--- START ---
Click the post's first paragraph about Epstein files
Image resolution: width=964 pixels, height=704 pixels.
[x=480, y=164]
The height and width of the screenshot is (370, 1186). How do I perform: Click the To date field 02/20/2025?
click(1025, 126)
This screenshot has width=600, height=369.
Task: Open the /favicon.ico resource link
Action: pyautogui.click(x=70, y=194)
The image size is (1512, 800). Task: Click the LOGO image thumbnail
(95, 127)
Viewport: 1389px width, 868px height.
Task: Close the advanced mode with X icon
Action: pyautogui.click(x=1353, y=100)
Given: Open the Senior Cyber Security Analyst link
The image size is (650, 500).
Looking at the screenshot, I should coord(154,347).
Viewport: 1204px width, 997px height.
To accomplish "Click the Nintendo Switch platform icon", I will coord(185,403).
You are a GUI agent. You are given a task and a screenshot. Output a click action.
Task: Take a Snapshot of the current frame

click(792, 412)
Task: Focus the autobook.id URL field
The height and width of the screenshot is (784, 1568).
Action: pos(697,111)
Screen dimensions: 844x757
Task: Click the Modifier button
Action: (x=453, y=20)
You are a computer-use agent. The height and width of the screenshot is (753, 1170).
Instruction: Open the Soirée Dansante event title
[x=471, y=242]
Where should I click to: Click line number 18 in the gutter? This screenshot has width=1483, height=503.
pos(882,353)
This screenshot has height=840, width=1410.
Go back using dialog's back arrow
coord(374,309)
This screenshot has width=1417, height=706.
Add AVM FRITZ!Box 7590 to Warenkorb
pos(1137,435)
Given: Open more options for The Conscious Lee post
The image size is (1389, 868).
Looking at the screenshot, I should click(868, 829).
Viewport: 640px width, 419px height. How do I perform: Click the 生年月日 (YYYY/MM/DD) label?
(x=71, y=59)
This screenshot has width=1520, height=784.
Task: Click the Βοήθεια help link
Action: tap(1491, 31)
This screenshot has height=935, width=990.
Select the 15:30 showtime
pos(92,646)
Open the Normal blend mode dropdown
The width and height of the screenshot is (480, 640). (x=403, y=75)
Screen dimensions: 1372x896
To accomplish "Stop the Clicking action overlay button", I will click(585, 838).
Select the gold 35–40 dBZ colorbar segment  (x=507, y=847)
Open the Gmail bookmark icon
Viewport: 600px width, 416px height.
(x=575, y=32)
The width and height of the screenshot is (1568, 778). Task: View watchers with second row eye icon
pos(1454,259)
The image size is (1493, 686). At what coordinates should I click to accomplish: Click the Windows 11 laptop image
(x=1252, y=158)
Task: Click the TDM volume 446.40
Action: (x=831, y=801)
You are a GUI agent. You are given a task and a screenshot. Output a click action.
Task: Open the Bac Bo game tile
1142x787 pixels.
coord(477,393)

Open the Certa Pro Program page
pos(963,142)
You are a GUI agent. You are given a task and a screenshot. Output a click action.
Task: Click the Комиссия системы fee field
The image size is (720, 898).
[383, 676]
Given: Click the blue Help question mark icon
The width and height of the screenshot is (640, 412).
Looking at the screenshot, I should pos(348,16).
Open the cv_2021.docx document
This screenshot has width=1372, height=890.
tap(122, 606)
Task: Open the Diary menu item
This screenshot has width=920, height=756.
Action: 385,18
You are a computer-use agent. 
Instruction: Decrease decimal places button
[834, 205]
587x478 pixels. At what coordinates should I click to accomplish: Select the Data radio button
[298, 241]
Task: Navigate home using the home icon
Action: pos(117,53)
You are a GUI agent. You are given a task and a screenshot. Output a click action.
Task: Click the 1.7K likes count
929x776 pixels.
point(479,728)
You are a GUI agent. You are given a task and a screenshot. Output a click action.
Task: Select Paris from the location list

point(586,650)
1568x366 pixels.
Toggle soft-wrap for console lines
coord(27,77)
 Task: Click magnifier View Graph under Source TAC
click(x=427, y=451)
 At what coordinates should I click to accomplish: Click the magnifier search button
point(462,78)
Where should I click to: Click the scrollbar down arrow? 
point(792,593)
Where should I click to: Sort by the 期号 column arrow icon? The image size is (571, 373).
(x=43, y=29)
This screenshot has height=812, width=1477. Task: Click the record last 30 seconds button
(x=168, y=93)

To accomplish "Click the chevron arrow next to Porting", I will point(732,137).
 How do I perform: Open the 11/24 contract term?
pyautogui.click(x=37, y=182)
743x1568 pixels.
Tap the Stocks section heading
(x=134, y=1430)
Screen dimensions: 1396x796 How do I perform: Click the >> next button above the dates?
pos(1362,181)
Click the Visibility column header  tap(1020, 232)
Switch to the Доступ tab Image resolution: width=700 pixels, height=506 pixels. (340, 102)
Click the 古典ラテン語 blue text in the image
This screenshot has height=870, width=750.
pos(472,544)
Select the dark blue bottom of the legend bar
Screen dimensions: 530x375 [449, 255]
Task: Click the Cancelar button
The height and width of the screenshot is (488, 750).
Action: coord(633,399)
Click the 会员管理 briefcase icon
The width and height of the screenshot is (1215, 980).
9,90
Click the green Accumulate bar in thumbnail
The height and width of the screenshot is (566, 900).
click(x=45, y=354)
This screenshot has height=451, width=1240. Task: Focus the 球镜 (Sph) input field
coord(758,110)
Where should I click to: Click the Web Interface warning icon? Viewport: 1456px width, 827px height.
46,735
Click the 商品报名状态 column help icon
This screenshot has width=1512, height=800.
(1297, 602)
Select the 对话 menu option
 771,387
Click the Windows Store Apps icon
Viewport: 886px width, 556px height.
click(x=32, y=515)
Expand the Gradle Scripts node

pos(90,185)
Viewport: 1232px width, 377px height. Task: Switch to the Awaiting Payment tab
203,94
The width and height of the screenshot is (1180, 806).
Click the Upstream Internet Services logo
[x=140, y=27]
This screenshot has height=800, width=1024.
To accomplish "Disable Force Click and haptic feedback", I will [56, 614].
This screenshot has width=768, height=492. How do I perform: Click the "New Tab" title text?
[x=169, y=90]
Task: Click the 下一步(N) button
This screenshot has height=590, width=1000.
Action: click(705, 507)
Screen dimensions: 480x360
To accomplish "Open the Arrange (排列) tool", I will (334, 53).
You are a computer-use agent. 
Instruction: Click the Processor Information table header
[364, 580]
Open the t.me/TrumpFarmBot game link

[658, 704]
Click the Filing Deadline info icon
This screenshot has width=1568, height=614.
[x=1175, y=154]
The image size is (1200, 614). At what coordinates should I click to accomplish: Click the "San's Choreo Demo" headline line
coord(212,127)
--- END ---
◆ WORK ORDER
Could you set down every line above exactly as written?

◆ EXPECTED OUTPUT
Click the post's first paragraph about Epstein files
Image resolution: width=964 pixels, height=704 pixels.
[x=480, y=164]
The height and width of the screenshot is (370, 1186). How do I perform: Click the To date field 02/20/2025?
click(1025, 126)
This screenshot has width=600, height=369.
Task: Open the /favicon.ico resource link
Action: pyautogui.click(x=70, y=194)
The image size is (1512, 800). Task: Click the LOGO image thumbnail
(95, 127)
Viewport: 1389px width, 868px height.
Task: Close the advanced mode with X icon
Action: pyautogui.click(x=1353, y=100)
Given: Open the Senior Cyber Security Analyst link
The image size is (650, 500).
Looking at the screenshot, I should coord(154,347).
Viewport: 1204px width, 997px height.
To accomplish "Click the Nintendo Switch platform icon", I will coord(185,403).
You are a GUI agent. You are given a task and a screenshot. Output a click action.
Task: Take a Snapshot of the current frame

click(792, 412)
Task: Focus the autobook.id URL field
The height and width of the screenshot is (784, 1568).
Action: pos(697,111)
Screen dimensions: 844x757
Task: Click the Modifier button
Action: (x=453, y=20)
You are a computer-use agent. The height and width of the screenshot is (753, 1170).
Instruction: Open the Soirée Dansante event title
[x=471, y=242]
Where should I click to: Click line number 18 in the gutter? This screenshot has width=1483, height=503.
pos(882,353)
This screenshot has height=840, width=1410.
Go back using dialog's back arrow
coord(374,309)
This screenshot has width=1417, height=706.
Add AVM FRITZ!Box 7590 to Warenkorb
pos(1137,435)
Given: Open more options for The Conscious Lee post
The image size is (1389, 868).
Looking at the screenshot, I should click(868, 829).
Viewport: 640px width, 419px height. How do I perform: Click the 生年月日 (YYYY/MM/DD) label?
(x=71, y=59)
This screenshot has width=1520, height=784.
Task: Click the Βοήθεια help link
Action: tap(1491, 31)
This screenshot has height=935, width=990.
Select the 15:30 showtime
pos(92,646)
Open the Normal blend mode dropdown
The width and height of the screenshot is (480, 640). (x=403, y=75)
Screen dimensions: 1372x896
To accomplish "Stop the Clicking action overlay button", I will click(585, 838).
Select the gold 35–40 dBZ colorbar segment  (x=507, y=847)
Open the Gmail bookmark icon
Viewport: 600px width, 416px height.
(x=575, y=32)
The width and height of the screenshot is (1568, 778). Task: View watchers with second row eye icon
pos(1454,259)
The image size is (1493, 686). At what coordinates should I click to accomplish: Click the Windows 11 laptop image
(x=1252, y=158)
Task: Click the TDM volume 446.40
Action: (x=831, y=801)
You are a GUI agent. You are given a task and a screenshot. Output a click action.
Task: Open the Bac Bo game tile
1142x787 pixels.
coord(477,393)

Open the Certa Pro Program page
pos(963,142)
You are a GUI agent. You are given a task and a screenshot. Output a click action.
Task: Click the Комиссия системы fee field
The image size is (720, 898).
[383, 676]
Given: Click the blue Help question mark icon
The width and height of the screenshot is (640, 412).
Looking at the screenshot, I should pos(348,16).
Open the cv_2021.docx document
This screenshot has width=1372, height=890.
tap(122, 606)
Task: Open the Diary menu item
This screenshot has width=920, height=756.
Action: 385,18
You are a computer-use agent. 
Instruction: Decrease decimal places button
[834, 205]
587x478 pixels. At what coordinates should I click to accomplish: Select the Data radio button
[298, 241]
Task: Navigate home using the home icon
Action: pos(117,53)
You are a GUI agent. You are given a task and a screenshot. Output a click action.
Task: Click the 1.7K likes count
929x776 pixels.
point(479,728)
You are a GUI agent. You are given a task and a screenshot. Output a click action.
Task: Select Paris from the location list

point(586,650)
1568x366 pixels.
Toggle soft-wrap for console lines
coord(27,77)
 Task: Click magnifier View Graph under Source TAC
click(x=427, y=451)
 At what coordinates should I click to accomplish: Click the magnifier search button
point(462,78)
Where should I click to: Click the scrollbar down arrow? 
point(792,593)
Where should I click to: Sort by the 期号 column arrow icon? The image size is (571, 373).
(x=43, y=29)
This screenshot has height=812, width=1477. Task: Click the record last 30 seconds button
(x=168, y=93)

To accomplish "Click the chevron arrow next to Porting", I will point(732,137).
 How do I perform: Open the 11/24 contract term?
pyautogui.click(x=37, y=182)
743x1568 pixels.
Tap the Stocks section heading
(x=134, y=1430)
Screen dimensions: 1396x796 How do I perform: Click the >> next button above the dates?
pos(1362,181)
Click the Visibility column header  tap(1020, 232)
Switch to the Доступ tab Image resolution: width=700 pixels, height=506 pixels. (340, 102)
Click the 古典ラテン語 blue text in the image
This screenshot has height=870, width=750.
pos(472,544)
Select the dark blue bottom of the legend bar
Screen dimensions: 530x375 [449, 255]
Task: Click the Cancelar button
The height and width of the screenshot is (488, 750).
Action: coord(633,399)
Click the 会员管理 briefcase icon
The width and height of the screenshot is (1215, 980).
9,90
Click the green Accumulate bar in thumbnail
The height and width of the screenshot is (566, 900).
click(x=45, y=354)
This screenshot has height=451, width=1240. Task: Focus the 球镜 (Sph) input field
coord(758,110)
Where should I click to: Click the Web Interface warning icon? Viewport: 1456px width, 827px height.
46,735
Click the 商品报名状态 column help icon
This screenshot has width=1512, height=800.
(1297, 602)
Select the 对话 menu option
 771,387
Click the Windows Store Apps icon
Viewport: 886px width, 556px height.
click(x=32, y=515)
Expand the Gradle Scripts node

pos(90,185)
Viewport: 1232px width, 377px height. Task: Switch to the Awaiting Payment tab
203,94
The width and height of the screenshot is (1180, 806).
Click the Upstream Internet Services logo
[x=140, y=27]
This screenshot has height=800, width=1024.
To accomplish "Disable Force Click and haptic feedback", I will [56, 614].
This screenshot has width=768, height=492. How do I perform: Click the "New Tab" title text?
[x=169, y=90]
Task: Click the 下一步(N) button
This screenshot has height=590, width=1000.
Action: click(705, 507)
Screen dimensions: 480x360
To accomplish "Open the Arrange (排列) tool", I will (334, 53).
You are a computer-use agent. 
Instruction: Click the Processor Information table header
[364, 580]
Open the t.me/TrumpFarmBot game link

[658, 704]
Click the Filing Deadline info icon
This screenshot has width=1568, height=614.
[x=1175, y=154]
The image size is (1200, 614). At what coordinates should I click to accomplish: Click the "San's Choreo Demo" headline line
coord(212,127)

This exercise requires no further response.